TEXT ZUR ANALYSE »
Medizin

Fructose: Süßgetränke als Gichtrisiko

  • Mittwoch, 10. November 2010

Boston – Der häufige Genuss von Süßgetränken oder Orangensaft erhöhte in einer prospektiven Beobachtungsstudie im US-amerikanischen Ärzteblatt (JAMA doi: 10.1001/jama.2010.1638) bei Frauen das Gichtrisiko.

Die Gicht ist schon lange nicht mehr das Privileg von Königen und Adligen, die sich nach opulenten Mahlen mit einer Podagra im Bett wälzten. Purinreiche Nahrungsmittel, zu denen keineswegs nur Fleisch gehört, sind in den Industrieländern für jedermann im Überfluss vorhanden.

Es wundert deshalb nicht, dass die Inzidenz der Erkrankung in den USA seit den 70er Jahren von 16 auf 42 pro 100.000 gestiegen ist. Gleichzeitig hat der Konsum von Süßgetränken zugenommen, die aus Kostengründen zumeist mit Fructosesirup versetzt werden.

Fructose ist aber das einzige Kohlehydrat, das im Körper die Konzentration von Harnsäure ansteigen lässt. Der biochemische Weg ist bekannt: Fructose wird durch die Fructokinase zu Fructose-1-Phosphat abgebaut. Das dabei entstehende ATP wird zu AMP abgebaut, das ein Baustein bei der Harnsäuresynthese ist (siehe Abbildung in der aktuellen Publikation).

Vor zwei Jahren konnte Hyon Choi von der Harvard Medical School in Boston bereits zeigen, dass der häufige Genuss von fructosehaltigen Süßgetränken das Gichtrisiko bei Männern erhöht: Bereits bei einem Getränk am Tag stieg das Risiko um 45 Prozent, bei zwei Getränken um 85 Prozent. Im Quintil mit der höchsten Zufuhr kam es doppelt so häufig zur Gicht wie im Quintil mit der niedrigsten Zufuhr (BMJ 2008; 336: 309).

AUFGABENSTELLUNG »
1) Wie hat sich laut dem Artikel über Süßgetränke und Gicht die Inzidenz der Gicht in den USA seit den 70er Jahren entwickelt?
2) Fasse den Artikel über Süßgetränke und Gicht in zwei Sätzen zusammen.

DATENAUSZUG »
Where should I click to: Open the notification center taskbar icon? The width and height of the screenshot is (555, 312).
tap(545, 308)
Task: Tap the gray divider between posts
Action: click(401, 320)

LÖSUNGEN »
1) Sie ist von 16 auf 42 pro 100.000 gestiegen.

2) Laut einer Beobachtungsstudie im JAMA erhöhte häufiger Konsum von Süßgetränken oder Orangensaft bei Frauen das Gichtrisiko. Fructose ist das einzige Kohlenhydrat, das die Harnsäurekonzentration im Körper ansteigen lässt, und Hyon Choi hatte schon vor zwei Jahren ein erhöhtes Gichtrisiko durch fructosehaltige Süßgetränke bei Männern gezeigt.